Stored data entries:
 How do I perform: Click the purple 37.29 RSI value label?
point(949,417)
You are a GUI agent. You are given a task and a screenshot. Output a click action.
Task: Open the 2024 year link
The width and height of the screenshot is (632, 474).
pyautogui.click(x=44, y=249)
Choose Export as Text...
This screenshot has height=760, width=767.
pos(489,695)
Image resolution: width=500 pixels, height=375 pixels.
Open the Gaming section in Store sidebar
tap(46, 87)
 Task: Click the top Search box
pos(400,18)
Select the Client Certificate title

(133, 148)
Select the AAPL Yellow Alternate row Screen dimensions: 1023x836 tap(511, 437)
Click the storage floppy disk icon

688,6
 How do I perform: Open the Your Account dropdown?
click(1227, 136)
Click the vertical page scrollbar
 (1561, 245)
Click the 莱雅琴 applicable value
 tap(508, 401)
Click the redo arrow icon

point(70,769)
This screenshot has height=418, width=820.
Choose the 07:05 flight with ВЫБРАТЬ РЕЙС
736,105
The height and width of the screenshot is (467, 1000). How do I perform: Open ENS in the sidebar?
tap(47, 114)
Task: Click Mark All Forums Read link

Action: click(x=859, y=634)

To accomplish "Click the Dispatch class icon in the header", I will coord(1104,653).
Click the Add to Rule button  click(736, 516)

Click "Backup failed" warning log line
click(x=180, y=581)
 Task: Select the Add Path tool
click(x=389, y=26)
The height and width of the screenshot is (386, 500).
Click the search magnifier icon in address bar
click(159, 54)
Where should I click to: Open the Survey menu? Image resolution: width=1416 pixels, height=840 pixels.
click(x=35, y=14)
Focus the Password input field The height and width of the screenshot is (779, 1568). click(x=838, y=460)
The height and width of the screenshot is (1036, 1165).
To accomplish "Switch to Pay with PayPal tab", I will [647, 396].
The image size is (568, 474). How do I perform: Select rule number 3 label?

— EXERCISE AIM —
Reproduce every line of the data above without changing anything.

— RESULT —
 How do I perform: Click the purple 37.29 RSI value label?
point(949,417)
You are a GUI agent. You are given a task and a screenshot. Output a click action.
Task: Open the 2024 year link
The width and height of the screenshot is (632, 474).
pyautogui.click(x=44, y=249)
Choose Export as Text...
This screenshot has height=760, width=767.
pos(489,695)
Image resolution: width=500 pixels, height=375 pixels.
Open the Gaming section in Store sidebar
tap(46, 87)
 Task: Click the top Search box
pos(400,18)
Select the Client Certificate title

(133, 148)
Select the AAPL Yellow Alternate row Screen dimensions: 1023x836 tap(511, 437)
Click the storage floppy disk icon

688,6
 How do I perform: Open the Your Account dropdown?
click(1227, 136)
Click the vertical page scrollbar
 (1561, 245)
Click the 莱雅琴 applicable value
 tap(508, 401)
Click the redo arrow icon

point(70,769)
This screenshot has height=418, width=820.
Choose the 07:05 flight with ВЫБРАТЬ РЕЙС
736,105
The height and width of the screenshot is (467, 1000). How do I perform: Open ENS in the sidebar?
tap(47, 114)
Task: Click Mark All Forums Read link

Action: click(x=859, y=634)

To accomplish "Click the Dispatch class icon in the header", I will coord(1104,653).
Click the Add to Rule button  click(736, 516)

Click "Backup failed" warning log line
click(x=180, y=581)
 Task: Select the Add Path tool
click(x=389, y=26)
The height and width of the screenshot is (386, 500).
Click the search magnifier icon in address bar
click(159, 54)
Where should I click to: Open the Survey menu? Image resolution: width=1416 pixels, height=840 pixels.
click(x=35, y=14)
Focus the Password input field The height and width of the screenshot is (779, 1568). click(x=838, y=460)
The height and width of the screenshot is (1036, 1165).
To accomplish "Switch to Pay with PayPal tab", I will [647, 396].
The image size is (568, 474). How do I perform: Select rule number 3 label?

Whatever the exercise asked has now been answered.